Evaluating the Mechanisms of 2-Hydroxypropyl-β-Cyclodextrin and Liver X Receptor Agonists as Potential Therapies for Niemann-Pick Type C Disease

Cholesterol is essential to life; therefore, the synthesis, entry, and efflux of cholesterol are tightly regulated. In some rare disease states, such as in Niemann-Pick Type C, cholesterol balance is lost leading to detrimental effects. In Niemann-Pick Type C, mutations in either of the cholesterol trafficking proteins, NPC1 or NPC2, lead to the entrapment of unesterified cholesterol within the lysosome. The accumulated cholesterol promotes increased inflammation and apoptosis throughout the body resulting in premature death, which typically occurs during adolescence in humans.

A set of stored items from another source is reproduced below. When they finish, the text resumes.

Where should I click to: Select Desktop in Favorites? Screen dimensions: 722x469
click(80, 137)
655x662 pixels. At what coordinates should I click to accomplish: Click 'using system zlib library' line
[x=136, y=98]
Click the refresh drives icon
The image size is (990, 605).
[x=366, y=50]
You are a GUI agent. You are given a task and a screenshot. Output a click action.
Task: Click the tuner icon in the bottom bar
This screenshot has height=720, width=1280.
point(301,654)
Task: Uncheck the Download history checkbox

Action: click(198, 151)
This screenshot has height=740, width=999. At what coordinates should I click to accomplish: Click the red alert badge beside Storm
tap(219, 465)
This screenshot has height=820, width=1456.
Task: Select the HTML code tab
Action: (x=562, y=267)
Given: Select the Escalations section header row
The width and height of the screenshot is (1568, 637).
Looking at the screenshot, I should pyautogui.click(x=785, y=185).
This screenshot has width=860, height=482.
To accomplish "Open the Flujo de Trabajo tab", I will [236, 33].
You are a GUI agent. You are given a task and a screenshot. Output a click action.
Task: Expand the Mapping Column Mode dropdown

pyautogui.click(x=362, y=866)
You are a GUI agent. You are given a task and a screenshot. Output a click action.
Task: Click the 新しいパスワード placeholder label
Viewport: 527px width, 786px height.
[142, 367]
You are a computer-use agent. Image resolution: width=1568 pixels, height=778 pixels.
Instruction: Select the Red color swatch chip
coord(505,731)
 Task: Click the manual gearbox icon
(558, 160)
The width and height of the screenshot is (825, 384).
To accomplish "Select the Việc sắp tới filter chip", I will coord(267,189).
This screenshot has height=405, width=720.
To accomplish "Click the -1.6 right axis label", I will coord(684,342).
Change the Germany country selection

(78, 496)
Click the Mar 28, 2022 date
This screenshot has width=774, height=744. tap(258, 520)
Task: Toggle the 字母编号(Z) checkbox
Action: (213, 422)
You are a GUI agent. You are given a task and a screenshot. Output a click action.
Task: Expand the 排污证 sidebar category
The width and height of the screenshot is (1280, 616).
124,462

Currently there are no therapies proven to halt the progression of Niemann-Pick Type C in patients; however, two separate compounds (an LXR agonist and a cyclodextrin) have been shown to increase lifespan in the Npc1-/- mouse model. Although both of these potential therapies are known to alter cholesterol dynamics in the cell, the molecular mechanism(s) through which they are able to correct the defect in Niemann-Pick Type C and ultimately to enhance survival have not been fully elucidated, which is the goal of this work. As Abcg1 is a LXR target gene and a potential mechanism through which cholesterol is trafficked from Npc1-/- cells after LXR agonist treatment, the Npc1-/-Abcg1-/- mouse was generated and evaluated. These mice die significantly earlier than Npc1-/- littermates and suggest that ABCG1 plays a vital role in reducing inflammation in Niemann-Pick Type C. In addition, comprehensive studies were done within 24 hours of cyclodextrin administration in Npc1-/- mice. These results show that cyclodextrin works in Npc1-/- mice by freeing the trapped cholesterol from the lysosome of each cell very rapidly and then releasing the cholesterol intracellularly for normal sterol processing. Finally, Npc1-/- mice were treated in combination with the LXR agonist and cyclodextrin to test if dual treatment had an additive effect on relieving Niemann-Pick Type C disease progression. The combination therapy had no further benefit over cyclodextrin alone, which implies that the two agents are acting by similar mechanism(s). Overall, this work further clarifies the molecular mechanism(s) of LXR agonists and cyclodextrins in Niemann-Pick Type C disease progression, which could lead to the development of more effective therapies for patients.